## What is required
The required result is each line of the entries below containing the string "record".

## Input
=-=-=

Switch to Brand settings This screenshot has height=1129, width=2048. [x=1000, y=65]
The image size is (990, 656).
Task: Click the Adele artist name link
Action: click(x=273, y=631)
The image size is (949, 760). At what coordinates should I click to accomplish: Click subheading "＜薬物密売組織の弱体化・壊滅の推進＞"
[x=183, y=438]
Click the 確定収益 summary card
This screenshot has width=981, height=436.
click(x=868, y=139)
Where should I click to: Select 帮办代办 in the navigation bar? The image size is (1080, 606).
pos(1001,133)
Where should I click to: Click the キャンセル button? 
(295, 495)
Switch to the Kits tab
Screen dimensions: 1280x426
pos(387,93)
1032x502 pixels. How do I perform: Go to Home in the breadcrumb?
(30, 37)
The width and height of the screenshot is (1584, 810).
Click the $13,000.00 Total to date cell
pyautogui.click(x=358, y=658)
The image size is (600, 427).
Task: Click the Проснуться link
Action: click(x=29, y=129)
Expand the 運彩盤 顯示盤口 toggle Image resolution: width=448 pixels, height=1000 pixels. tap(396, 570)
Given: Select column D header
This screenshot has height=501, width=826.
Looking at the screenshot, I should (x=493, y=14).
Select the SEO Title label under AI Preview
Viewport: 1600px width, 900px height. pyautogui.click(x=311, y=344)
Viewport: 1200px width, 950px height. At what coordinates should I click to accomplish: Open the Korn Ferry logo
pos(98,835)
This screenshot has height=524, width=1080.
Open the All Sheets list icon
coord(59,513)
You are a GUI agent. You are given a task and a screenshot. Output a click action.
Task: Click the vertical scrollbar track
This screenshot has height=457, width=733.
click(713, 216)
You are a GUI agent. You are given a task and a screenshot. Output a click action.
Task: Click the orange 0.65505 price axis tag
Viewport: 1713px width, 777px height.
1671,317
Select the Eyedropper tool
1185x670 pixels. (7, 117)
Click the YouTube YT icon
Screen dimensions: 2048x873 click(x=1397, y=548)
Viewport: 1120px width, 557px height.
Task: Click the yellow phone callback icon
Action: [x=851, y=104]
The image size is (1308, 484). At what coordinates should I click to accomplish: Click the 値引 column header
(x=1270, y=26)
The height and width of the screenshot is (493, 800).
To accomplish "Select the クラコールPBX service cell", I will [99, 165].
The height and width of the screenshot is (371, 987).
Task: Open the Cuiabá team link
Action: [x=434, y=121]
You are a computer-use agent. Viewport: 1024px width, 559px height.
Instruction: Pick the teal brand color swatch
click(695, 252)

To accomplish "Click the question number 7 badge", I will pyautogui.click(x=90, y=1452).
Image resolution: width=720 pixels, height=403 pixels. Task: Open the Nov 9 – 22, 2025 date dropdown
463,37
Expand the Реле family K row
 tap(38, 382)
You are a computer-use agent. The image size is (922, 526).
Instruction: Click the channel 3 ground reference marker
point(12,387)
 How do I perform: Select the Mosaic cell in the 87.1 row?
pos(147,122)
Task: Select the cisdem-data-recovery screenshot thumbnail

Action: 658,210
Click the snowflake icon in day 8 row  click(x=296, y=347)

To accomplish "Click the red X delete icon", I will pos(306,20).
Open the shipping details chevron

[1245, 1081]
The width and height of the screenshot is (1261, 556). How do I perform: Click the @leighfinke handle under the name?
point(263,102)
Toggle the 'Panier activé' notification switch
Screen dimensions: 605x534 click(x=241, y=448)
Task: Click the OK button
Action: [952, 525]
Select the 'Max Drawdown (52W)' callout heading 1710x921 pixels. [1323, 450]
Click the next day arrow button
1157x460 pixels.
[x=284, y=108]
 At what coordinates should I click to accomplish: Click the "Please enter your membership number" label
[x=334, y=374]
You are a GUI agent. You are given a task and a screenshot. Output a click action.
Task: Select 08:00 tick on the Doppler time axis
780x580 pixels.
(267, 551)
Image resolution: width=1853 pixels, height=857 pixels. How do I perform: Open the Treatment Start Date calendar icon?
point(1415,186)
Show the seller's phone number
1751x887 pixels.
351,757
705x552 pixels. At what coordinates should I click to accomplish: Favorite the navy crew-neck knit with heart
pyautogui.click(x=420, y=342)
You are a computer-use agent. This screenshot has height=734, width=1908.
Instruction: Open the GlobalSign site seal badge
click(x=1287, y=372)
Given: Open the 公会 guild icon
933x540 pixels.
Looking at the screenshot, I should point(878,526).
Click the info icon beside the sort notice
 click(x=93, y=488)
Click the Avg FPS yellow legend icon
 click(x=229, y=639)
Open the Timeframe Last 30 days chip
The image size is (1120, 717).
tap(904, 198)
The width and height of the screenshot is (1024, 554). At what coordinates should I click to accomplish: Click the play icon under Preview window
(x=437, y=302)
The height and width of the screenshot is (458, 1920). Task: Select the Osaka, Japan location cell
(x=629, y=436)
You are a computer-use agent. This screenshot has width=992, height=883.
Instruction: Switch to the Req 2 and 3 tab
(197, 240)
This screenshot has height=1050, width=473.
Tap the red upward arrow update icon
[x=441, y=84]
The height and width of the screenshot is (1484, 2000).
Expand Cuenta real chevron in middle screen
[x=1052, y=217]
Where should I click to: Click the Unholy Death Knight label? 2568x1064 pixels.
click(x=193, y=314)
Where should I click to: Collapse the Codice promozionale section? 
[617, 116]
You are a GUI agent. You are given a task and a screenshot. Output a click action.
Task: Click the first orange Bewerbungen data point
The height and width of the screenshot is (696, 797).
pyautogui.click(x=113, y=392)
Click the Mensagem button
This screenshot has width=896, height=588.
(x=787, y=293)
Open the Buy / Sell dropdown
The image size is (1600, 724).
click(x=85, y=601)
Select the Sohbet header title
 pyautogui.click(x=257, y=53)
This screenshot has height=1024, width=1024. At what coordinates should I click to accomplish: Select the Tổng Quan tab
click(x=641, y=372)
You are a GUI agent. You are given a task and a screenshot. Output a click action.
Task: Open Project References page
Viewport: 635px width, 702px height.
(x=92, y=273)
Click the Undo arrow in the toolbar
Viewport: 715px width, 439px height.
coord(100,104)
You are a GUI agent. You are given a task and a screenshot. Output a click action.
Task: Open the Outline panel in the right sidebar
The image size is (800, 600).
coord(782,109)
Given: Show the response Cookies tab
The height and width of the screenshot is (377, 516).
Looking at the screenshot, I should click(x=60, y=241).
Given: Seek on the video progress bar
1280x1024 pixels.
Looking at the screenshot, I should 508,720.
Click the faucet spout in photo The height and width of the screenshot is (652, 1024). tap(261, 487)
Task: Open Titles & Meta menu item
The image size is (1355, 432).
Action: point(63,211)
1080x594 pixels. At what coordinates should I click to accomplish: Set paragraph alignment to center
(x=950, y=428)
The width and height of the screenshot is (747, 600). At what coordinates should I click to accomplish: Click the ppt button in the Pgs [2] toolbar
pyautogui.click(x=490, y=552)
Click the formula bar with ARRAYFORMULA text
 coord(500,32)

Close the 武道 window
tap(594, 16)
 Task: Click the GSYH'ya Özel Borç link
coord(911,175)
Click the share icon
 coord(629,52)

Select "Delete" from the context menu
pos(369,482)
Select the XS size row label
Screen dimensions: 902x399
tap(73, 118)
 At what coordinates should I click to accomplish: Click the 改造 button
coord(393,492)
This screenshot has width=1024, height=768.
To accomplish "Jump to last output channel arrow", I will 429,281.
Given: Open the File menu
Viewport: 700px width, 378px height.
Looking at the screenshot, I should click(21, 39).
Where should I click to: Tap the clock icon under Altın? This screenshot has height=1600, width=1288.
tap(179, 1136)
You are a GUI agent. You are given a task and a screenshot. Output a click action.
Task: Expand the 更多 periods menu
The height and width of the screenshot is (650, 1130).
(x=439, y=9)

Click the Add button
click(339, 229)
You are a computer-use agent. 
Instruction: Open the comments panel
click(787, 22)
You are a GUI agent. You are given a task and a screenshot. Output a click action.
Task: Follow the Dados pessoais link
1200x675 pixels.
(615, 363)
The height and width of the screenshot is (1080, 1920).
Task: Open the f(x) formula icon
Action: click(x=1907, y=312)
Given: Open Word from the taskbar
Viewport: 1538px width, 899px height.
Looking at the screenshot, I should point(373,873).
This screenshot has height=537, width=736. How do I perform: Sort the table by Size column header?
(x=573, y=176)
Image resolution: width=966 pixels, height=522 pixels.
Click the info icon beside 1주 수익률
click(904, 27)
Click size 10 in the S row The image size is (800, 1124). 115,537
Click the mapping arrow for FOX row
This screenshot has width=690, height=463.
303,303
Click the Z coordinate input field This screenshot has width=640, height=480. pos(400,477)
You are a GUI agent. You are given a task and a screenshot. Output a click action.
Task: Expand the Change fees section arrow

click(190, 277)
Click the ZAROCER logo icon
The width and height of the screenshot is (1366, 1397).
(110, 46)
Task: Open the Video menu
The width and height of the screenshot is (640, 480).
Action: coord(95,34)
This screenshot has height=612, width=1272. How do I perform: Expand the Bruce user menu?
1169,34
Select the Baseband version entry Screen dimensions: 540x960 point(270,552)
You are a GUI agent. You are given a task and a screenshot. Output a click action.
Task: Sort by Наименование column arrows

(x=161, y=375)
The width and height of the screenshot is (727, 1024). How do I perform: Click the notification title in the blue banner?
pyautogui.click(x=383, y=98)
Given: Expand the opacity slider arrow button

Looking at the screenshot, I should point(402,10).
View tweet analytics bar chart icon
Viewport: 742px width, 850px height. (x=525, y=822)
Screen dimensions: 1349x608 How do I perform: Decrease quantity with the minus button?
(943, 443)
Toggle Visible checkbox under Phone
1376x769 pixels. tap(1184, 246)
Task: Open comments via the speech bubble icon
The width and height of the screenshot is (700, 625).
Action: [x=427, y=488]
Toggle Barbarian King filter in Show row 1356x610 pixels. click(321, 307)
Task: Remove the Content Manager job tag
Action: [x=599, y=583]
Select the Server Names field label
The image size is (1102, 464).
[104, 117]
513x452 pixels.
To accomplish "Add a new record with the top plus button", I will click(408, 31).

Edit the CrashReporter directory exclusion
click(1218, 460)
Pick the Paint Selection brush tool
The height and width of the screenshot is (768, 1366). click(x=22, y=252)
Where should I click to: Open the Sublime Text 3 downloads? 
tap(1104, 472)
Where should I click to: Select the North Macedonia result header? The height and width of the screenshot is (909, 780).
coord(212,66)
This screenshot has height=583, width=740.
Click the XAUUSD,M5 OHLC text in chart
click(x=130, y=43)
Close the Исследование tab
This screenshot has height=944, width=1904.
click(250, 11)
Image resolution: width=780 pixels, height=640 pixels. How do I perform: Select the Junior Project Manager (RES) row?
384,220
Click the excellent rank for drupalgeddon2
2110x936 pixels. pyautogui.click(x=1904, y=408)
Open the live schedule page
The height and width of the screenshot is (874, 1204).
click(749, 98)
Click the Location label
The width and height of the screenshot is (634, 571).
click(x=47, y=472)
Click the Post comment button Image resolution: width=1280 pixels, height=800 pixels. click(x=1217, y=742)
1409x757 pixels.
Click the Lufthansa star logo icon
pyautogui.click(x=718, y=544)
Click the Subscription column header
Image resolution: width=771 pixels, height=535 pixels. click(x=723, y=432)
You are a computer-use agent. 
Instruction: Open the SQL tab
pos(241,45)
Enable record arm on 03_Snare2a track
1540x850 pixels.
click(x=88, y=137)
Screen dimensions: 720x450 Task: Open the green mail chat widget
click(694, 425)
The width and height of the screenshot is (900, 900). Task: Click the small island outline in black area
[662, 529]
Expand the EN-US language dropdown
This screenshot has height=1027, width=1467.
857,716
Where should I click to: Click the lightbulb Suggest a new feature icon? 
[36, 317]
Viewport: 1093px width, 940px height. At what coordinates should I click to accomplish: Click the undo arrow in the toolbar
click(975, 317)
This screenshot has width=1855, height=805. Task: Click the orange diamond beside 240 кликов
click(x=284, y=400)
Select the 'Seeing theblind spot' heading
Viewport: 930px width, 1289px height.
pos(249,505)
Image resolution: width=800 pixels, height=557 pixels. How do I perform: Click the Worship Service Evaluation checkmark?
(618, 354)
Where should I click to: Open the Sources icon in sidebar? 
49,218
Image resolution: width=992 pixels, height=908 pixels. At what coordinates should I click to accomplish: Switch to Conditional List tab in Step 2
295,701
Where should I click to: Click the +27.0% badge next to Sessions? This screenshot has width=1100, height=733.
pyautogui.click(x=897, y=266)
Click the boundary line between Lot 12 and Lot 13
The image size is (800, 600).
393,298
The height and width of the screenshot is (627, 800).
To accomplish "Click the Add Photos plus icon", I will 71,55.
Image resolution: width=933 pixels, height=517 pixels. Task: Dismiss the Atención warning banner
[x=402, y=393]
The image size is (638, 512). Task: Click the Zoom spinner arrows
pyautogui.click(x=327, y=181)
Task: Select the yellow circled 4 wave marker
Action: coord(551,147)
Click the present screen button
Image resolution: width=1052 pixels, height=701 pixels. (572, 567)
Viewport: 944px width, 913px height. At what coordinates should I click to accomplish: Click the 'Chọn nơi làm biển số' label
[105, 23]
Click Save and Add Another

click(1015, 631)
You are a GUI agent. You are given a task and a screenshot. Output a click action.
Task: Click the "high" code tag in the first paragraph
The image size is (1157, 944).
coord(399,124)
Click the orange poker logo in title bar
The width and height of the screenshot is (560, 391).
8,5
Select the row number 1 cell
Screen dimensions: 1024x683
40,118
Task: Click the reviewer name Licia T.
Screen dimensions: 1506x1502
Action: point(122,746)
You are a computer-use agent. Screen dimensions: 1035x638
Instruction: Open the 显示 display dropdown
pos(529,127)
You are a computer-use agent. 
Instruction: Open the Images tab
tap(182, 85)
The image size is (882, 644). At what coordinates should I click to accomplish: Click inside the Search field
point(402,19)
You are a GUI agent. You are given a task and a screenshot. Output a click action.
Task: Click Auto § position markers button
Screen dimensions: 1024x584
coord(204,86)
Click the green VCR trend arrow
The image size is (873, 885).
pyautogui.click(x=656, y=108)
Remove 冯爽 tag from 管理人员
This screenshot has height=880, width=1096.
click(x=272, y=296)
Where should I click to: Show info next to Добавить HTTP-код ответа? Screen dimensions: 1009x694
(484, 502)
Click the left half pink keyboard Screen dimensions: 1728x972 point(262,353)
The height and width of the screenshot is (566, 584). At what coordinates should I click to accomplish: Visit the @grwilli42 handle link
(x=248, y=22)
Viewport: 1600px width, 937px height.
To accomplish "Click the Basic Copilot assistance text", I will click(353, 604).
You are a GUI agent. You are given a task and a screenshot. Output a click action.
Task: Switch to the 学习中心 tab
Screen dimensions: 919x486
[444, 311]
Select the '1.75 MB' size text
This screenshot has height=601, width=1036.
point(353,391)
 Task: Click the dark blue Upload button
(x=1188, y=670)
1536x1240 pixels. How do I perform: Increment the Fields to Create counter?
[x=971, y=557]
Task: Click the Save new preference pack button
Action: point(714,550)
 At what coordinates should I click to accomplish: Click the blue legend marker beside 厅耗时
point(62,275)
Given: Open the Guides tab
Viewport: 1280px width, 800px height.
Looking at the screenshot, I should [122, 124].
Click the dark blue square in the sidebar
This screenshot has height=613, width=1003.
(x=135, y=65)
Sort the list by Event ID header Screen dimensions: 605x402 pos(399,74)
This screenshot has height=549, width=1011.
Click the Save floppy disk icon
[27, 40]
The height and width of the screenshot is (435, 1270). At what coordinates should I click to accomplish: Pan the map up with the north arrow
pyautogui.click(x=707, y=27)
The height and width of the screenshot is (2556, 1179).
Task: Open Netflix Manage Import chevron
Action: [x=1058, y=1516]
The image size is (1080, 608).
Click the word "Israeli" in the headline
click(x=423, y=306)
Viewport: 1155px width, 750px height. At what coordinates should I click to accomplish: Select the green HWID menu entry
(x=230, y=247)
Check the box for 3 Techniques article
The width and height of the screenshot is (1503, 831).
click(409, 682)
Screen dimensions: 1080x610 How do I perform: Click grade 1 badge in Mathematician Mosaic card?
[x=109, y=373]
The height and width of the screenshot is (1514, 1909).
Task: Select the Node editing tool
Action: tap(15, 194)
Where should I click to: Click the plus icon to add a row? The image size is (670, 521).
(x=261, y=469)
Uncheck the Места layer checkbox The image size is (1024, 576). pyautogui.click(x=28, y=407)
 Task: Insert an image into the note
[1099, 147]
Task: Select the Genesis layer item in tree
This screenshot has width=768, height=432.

=-=-=

## Answer section
To accomplish "Add a new record with the top plus button", I will click(408, 31).
Enable record arm on 03_Snare2a track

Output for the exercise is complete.